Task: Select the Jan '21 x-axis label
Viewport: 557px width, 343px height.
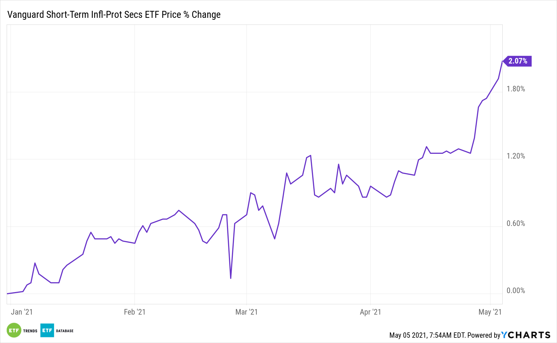Action: point(22,312)
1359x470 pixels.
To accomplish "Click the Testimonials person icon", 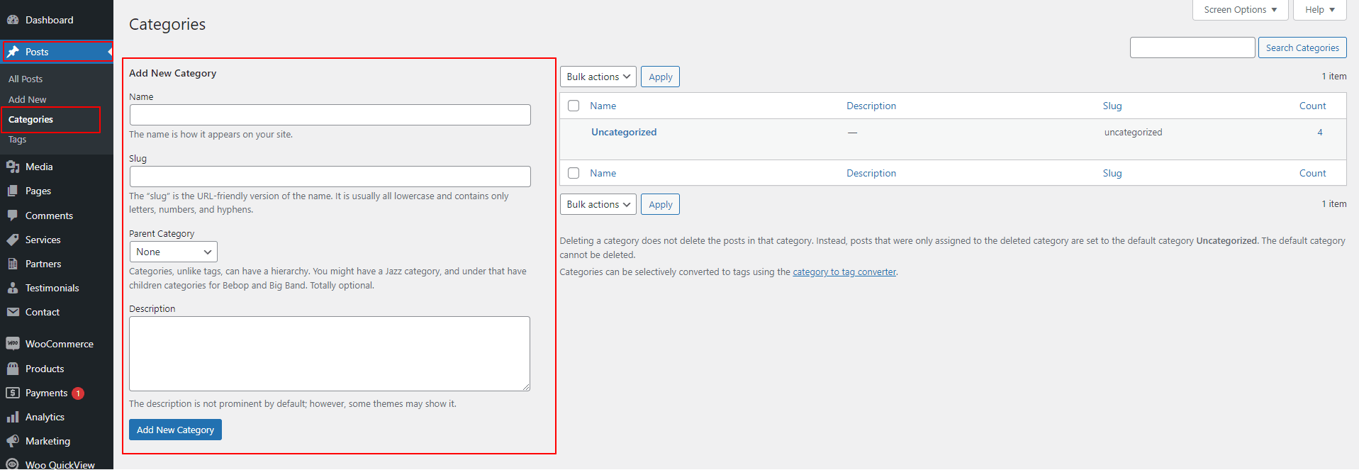I will pyautogui.click(x=13, y=288).
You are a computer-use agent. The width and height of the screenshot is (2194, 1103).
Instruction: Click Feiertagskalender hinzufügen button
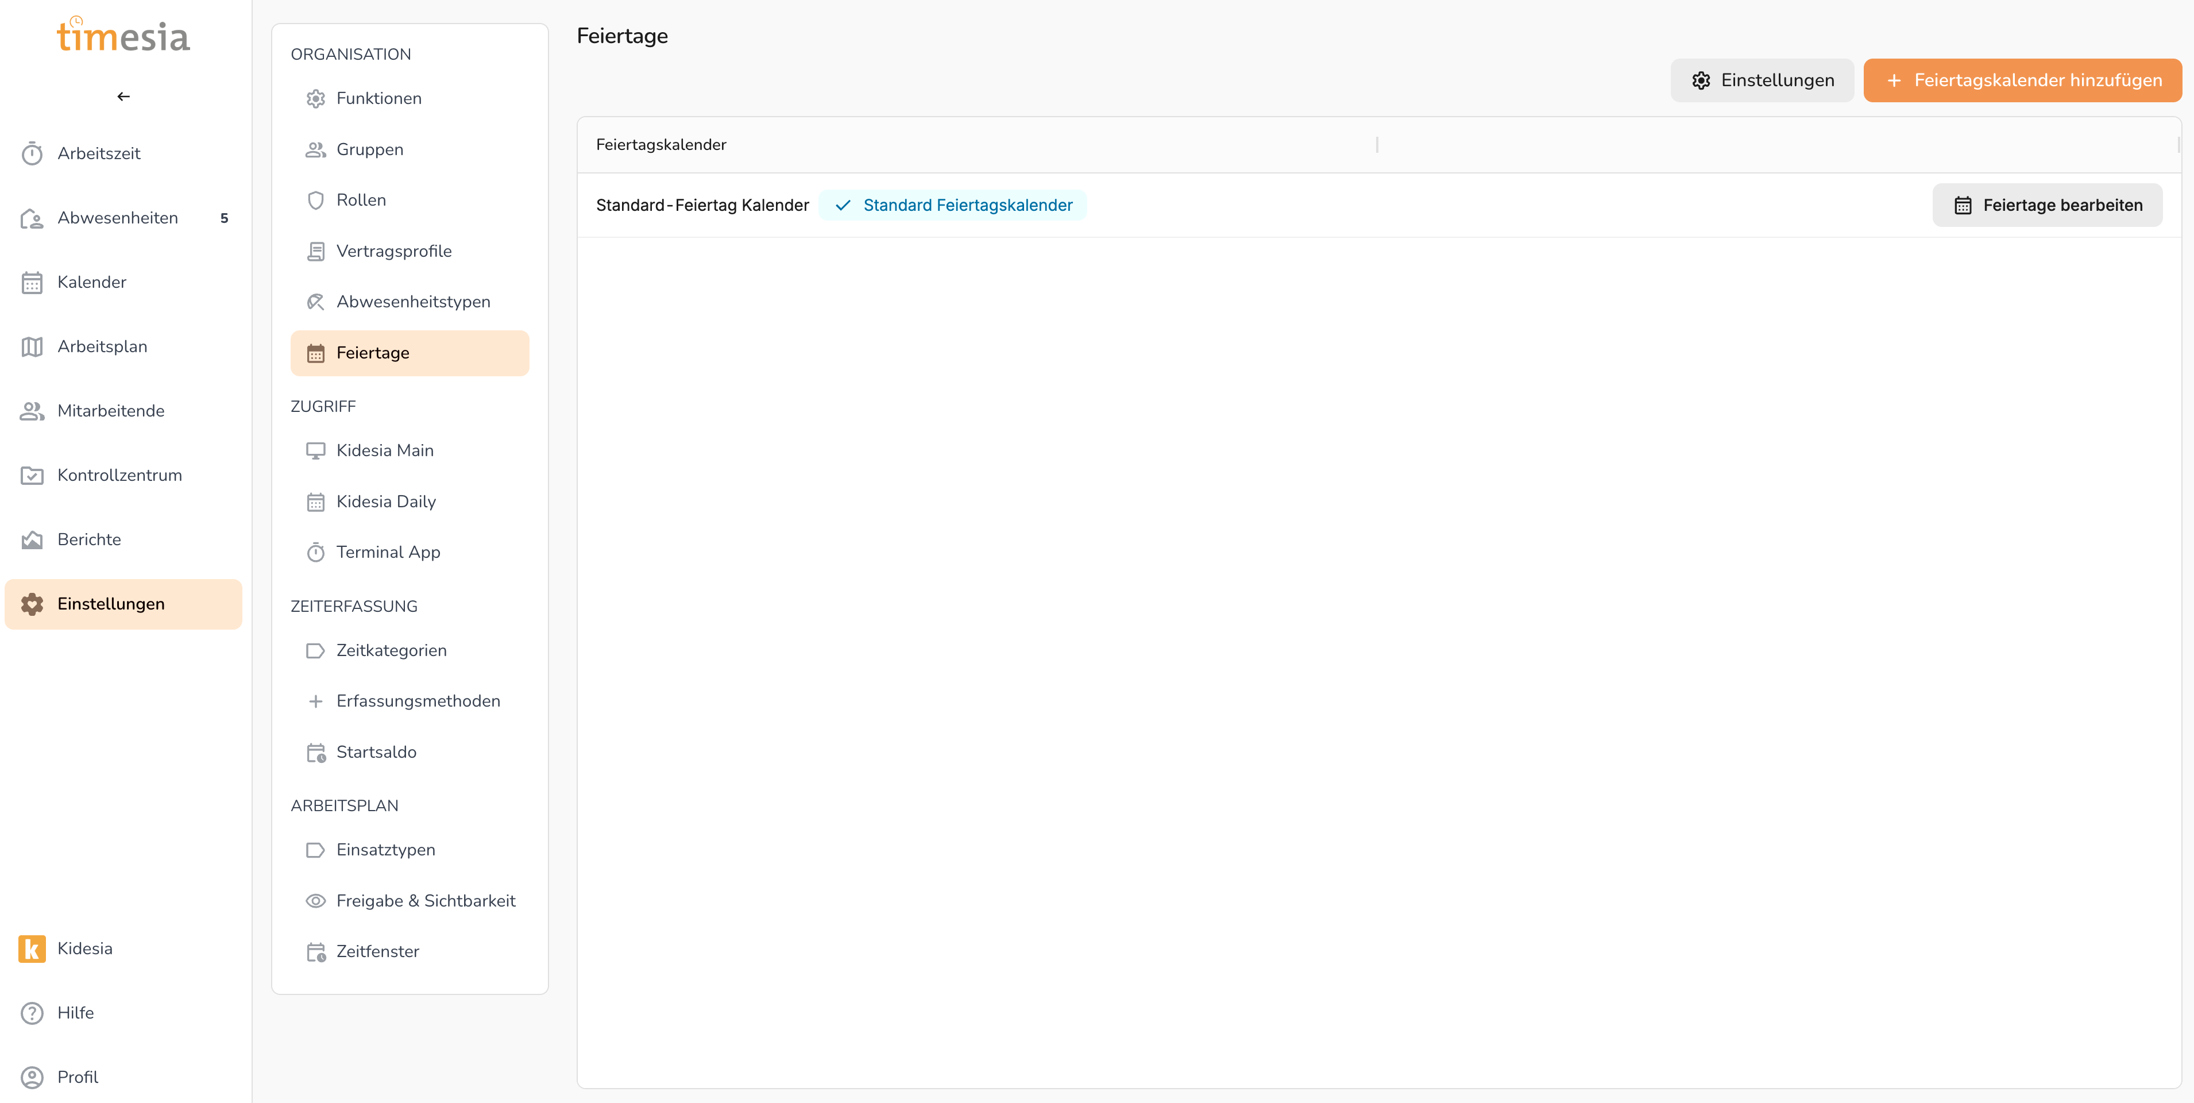pos(2022,80)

▸ Description of the task
Give the listing from the line containing "You are a computer-use" through the end of the listing, both ends included, as a Markdown table with columns "Index" and "Entry". Number the rows, leave out blank lines, and omit the pictures.

▸ Task result
| Index | Entry |
|---|---|
| 1 | You are a computer-use agent. The width and height of the screenshot is (2194, 1103). |
| 2 | Instruction: Click Feiertagskalender hinzufügen button |
| 3 | pos(2022,80) |